3D life as insufficient

3D life as insufficient

Tuesday, November 12, 2019

9:05 a.m. More on the energy of the gods?

We must now keep reminding you (-all) that 3D life is not an end in itself. To try to live as though it were is to live a pointless unsatisfying life – if only because you have to die! But even if you could live in one body forever, life would be pointless and unsatisfying.

I take it you are not meaning merely for philosophers.

For anybody. Awareness of the feelings will vary, within a given life and between people, but it will be there. What is inherently unsatisfying in and of itself cannot satisfy. It is tautological.

But, like any tautology, it depends upon definitions.

Yes. But our definition is not arbitrary, nor a matter of taste. People may, over long periods of time, concentrate so hard on the game as to invest it in meaning – but let their self-hypnosis waver even slightly, and the spell is gone.

Eugene McCarthy once defined success in politics as like being a successful football coach: He said you have to be smart enough to understand the game, and dumb enough to think it is important.
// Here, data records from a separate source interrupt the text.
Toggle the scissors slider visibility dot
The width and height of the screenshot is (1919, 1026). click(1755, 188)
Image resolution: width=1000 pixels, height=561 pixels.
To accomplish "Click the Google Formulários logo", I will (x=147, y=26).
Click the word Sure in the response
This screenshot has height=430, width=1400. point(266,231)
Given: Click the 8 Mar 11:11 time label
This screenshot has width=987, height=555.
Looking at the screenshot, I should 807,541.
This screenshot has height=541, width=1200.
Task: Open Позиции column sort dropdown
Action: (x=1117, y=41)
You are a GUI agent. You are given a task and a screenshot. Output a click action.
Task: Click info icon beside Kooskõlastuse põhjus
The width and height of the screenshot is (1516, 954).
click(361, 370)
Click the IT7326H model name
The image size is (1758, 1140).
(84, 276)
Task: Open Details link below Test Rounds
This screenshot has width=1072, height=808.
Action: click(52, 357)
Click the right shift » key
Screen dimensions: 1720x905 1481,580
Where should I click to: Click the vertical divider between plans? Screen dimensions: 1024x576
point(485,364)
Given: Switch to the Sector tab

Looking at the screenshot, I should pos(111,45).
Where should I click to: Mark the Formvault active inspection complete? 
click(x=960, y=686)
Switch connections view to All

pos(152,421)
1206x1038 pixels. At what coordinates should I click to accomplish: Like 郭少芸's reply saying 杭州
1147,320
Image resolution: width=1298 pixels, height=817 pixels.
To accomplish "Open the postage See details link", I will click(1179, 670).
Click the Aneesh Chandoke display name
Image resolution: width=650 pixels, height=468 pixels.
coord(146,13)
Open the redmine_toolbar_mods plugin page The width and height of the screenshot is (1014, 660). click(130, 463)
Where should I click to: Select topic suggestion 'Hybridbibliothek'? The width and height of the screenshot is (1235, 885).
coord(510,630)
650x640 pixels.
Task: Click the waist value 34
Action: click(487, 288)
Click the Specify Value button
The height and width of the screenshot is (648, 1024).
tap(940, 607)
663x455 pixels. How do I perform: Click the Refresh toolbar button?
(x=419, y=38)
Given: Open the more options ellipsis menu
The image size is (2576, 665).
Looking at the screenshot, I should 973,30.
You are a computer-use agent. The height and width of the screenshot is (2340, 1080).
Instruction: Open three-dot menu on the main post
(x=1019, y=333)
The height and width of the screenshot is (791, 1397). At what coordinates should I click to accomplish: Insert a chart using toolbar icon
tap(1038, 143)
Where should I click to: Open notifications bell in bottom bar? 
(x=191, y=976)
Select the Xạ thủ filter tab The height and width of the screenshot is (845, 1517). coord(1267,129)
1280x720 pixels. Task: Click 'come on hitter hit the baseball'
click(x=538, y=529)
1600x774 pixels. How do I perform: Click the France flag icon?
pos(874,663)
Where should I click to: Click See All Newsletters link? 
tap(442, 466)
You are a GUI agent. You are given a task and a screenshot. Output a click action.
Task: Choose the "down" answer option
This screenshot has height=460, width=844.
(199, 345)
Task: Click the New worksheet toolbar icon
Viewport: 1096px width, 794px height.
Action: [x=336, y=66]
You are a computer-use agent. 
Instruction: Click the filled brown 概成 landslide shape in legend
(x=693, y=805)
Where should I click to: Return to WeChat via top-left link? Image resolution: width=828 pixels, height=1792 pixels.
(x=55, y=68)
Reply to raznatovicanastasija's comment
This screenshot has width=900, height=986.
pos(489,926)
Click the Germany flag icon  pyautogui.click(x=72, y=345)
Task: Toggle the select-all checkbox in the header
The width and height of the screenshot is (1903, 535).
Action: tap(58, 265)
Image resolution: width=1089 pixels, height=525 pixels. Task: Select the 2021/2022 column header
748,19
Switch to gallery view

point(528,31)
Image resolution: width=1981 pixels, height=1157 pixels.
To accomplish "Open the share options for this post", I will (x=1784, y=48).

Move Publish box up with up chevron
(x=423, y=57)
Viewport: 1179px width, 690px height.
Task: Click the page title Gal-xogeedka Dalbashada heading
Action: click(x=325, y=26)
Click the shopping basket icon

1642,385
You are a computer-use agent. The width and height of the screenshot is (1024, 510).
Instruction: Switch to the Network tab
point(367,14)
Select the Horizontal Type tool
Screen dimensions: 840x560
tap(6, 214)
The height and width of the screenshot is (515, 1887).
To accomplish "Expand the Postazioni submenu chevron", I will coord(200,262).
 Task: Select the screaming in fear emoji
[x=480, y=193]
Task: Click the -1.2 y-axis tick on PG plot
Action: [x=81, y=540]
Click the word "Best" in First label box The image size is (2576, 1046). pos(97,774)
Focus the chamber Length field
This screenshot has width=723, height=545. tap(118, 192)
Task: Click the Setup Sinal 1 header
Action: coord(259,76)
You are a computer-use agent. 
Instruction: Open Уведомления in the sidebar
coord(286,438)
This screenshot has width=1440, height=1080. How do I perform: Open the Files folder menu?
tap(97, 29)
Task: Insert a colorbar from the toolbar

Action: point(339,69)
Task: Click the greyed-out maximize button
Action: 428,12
We’re not saying quite that. Rather than smart and dumb, we are comparing awake and asleep, closer. They who look outwardly, dream, remember. It is only in reaching for what is important in life that one achieves satisfaction. But this statement is far from self-explanatory.

I’ll say!

It needs breaking down into components:

  • Using a specific skill in life leads to satisfaction. So does pursuing and achieving a life path – a career, say, or a general pattern of life.
  • These things end. It is in the nature of life in 3D, things end.
  • The process of adjustment to loss varies considerably. The worst loss is one that cannot be compensated for. It may be a mate, or a path, or one’s physical or mental abilities.
  • It may be what is called zest for life.

Is there any aspect of life that can be guaranteed not to run out of road?

Nothing I can think of.

Nor we. Philosophic calm, religious zeal or enthusiasm, the love of learning for its own sake, virtuous and satisfying courses of action such as philanthropy or just charity – you name it, it may or may not be attractive to a given person, may or may not provide meaning for that person, but nothing in life is the universal meaning. It may be made to serve in place of one, but it will not bear the weight on its own.

Yes, I see that. Some paths are more satisfying than others, however.

For a given person, yes. Not one for all.

But then, what of our life in connection with our larger life beyond. Won’t this serve?

How do you embody it?

Isn’t knowing about it enough?

Ask us when you are depressed.

So, then –?

Our point here is simply that 3D life does not satisfy in its own terms. It offers many satisfactions, and of course some lives are happier than others, but in and of itself, it is not enough. “And yet it is,” you say, and that isn’t wrong, but it needs looking at.

I think I just got it. Life is not the same as a definition of life, or a philosophy of life. People may live in connection with the non-3D component of their life without ever thinking about it, just taking it for granted.

Correct. And these lead blessed lives. Not easy lives, necessarily. Certainly not necessarily prosperous or famous or any attribute commonly given to success, but blessed.

There is an expression just out of my reach about simple people being happy.

Yes, and it is not “ignorance is bliss”! For one thing, simplicity has nothing to do with ignorance. But it is as the peasant said at Tolstoy’s funeral, “with too much reading one often loses the way.” Simplicity is a gift and is not bestowed on request.

You are talking about a sure instinct.

That is a good way to say it. and that one instinct has nothing to do, one way or another, with learning or the lack of learning.

However, I get that the eightfold path applies here.

That’s why is was codified, after all. Right livelihood assures that you don’t’ throw your shovelful of dirt into the air and have it land right back down in the hold you’re digging.

Odd image.

Not a bad one, though. More to the point than a ditch or anything that implies forward progress. You’re always in the hole you dig,  at least until you stop digging.

Call this “3D as insufficient.”

[The Buddha’s Noble Eightfold Path:

Right understanding.

Right thought.

Right speech.

Right action.

Right livelihood.

Right effort.

Right mindfulness.

Right concentration.]

 

One thought on “3D life as insufficient

  1. My initial reaction was disagreement and resistance … but after being drawn back to re-read this post several times this sequence got through:
    “Is there any aspect of life that can be guaranteed not to run out of road?”
    …what of our life in connection with our larger life beyond.
    “How do you embody it?”

    How do I embody it? Make these connections with higher-self/non-3D part of my daily 3D life and live them? Guidance/TGU make it clear that 3D is my environment (not all of or my only environment), and thus very important. So it seems any information/knowledge/wisdom from ‘above’ must be embodied here in 3D to be ‘real’ and make life meaningful.

    Massive ‘spark showers’ in these last several posts; my thanks!